Create a new IIS site pointing to a placeholder directory, then add a web.config file to proxy all traffic to your Node.js application running on port 3000:
<?xml version="1.0" encoding="UTF-8"?>
<configuration>
<system.webServer>
<rewrite>
<rules>
<rule name="ReverseProxyToNode" stopProcessing="true">
<match url="(.*)" />
<conditions>
<add input="{CACHE_URL}" pattern="^(https?)://" />
</conditions>
<action type="Rewrite" url="http://localhost:3000/{R:1}" />
</rule>
</rules>
</rewrite>
<httpProtocol>
<customHeaders>
<add name="X-Forwarded-Proto" value="https" />
</customHeaders>
</httpProtocol>
</system.webServer>
</configuration>
Enable proxy mode in ARR by navigating to the IIS manager root node → Application Request Routing Cache → Server Proxy Settings → check Enable proxy.

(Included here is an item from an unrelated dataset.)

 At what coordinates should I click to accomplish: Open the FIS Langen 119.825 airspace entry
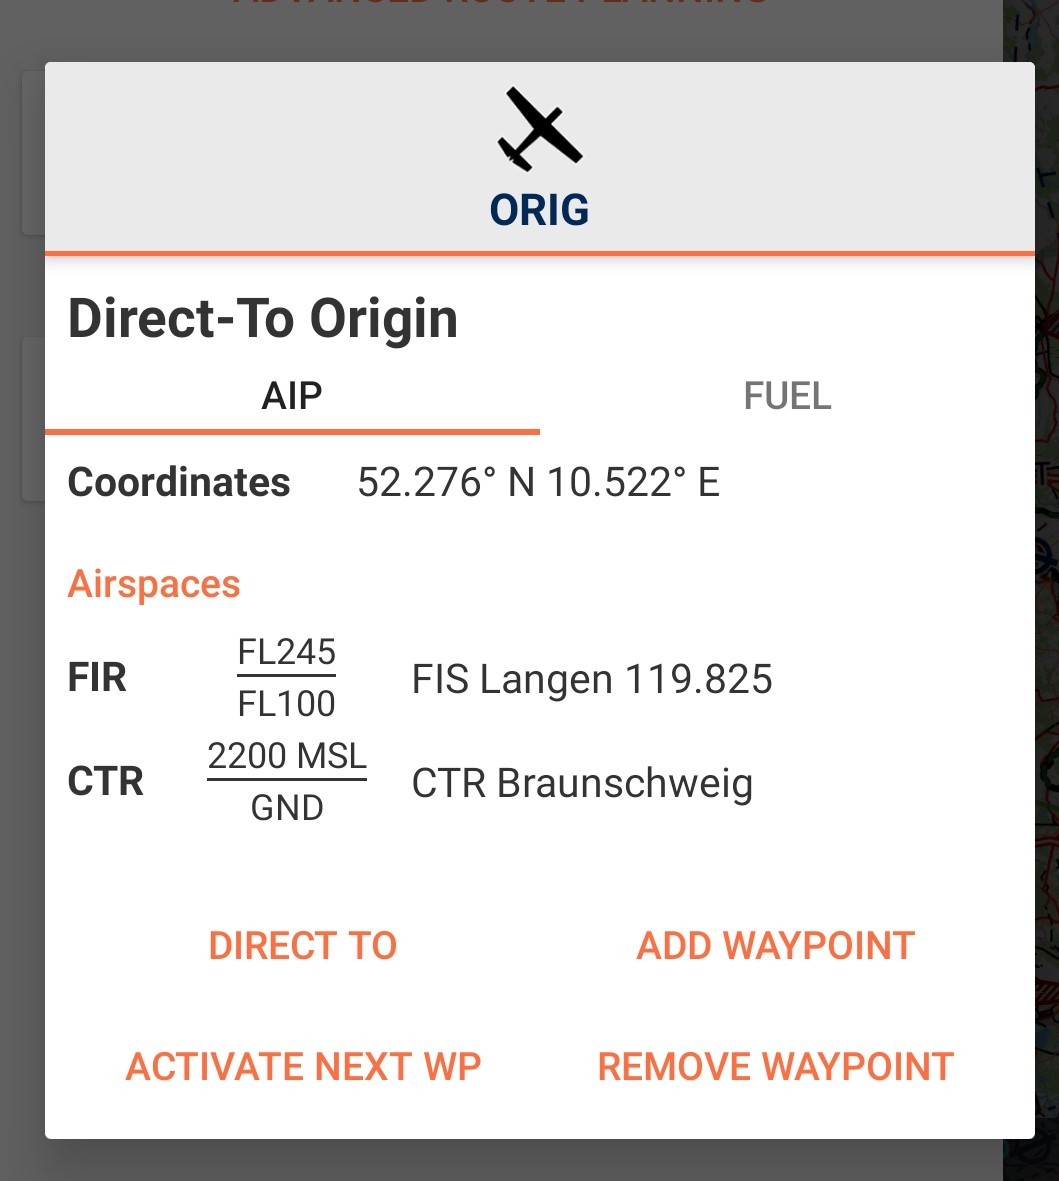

Step 7: Verify the Deployment
# Check PM2 process status
pm2 list
# Tail application logs
pm2 logs myapp --lines 50
# Test the Node.js app directly (bypass IIS)
curl http://localhost:3000/
# Test through IIS (if configured on port 80)
curl http://localhost/
Conclusion
Your Node.js application is now running on Windows Server 2025 in a production-ready configuration: managed by PM2 with automatic restarts and cluster mode, persisted as a Windows service so it survives reboots, and fronted by IIS which handles SSL termination and acts as a reverse proxy. This architecture allows you to host multiple Node.js applications on the same server on different ports, all routed through a single IIS instance on port 443. For future deployments, the ecosystem.config.js file can be version-controlled alongside your application to ensure consistent startup configuration across environments.